Against this background, the decision of the Celle Higher Regional Court is ambivalent from the bidder’s point of view. It can be interpreted as an appeal for maximum restraint; whereby this view is associated with considerable risks if the case law falls back on a mixed, objective-subjective standard and/or even the early submission of supplementary offers, which even the bidder who remains silent in the award procedure will hardly be able to avoid, is regarded as sufficient evidence. The decision could therefore also be seen as an incentive to speak up in the award procedure.

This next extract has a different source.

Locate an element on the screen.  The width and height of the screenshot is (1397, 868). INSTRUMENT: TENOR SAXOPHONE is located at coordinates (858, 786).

One thing the decision is certainly not: an outlier or an isolated case. It is the third decision of the Celle Higher Regional Court, with which the bidder and later contractor is to be assigned more responsibility in the award procedure (see Celle Higher Regional Court, judgment of 02.10.2019, 14 U 171 / 18; Celle Higher Regional Court, judgment of 31 January 2017, 14 U 200/15). This may indicate a paradigm shift.
*This legal tip is not a substitute for legal advice in individual cases. By its very nature, it is incomplete, nor is it specific to your case, and it also represents a snapshot in time, as legal principles and case law change over time. It cannot and does not cover all conceivable constellations, serves entertainment and initial orientation purposes and is intended to motivate you to clarify legal issues at an early stage, but not to discourage you from doing so.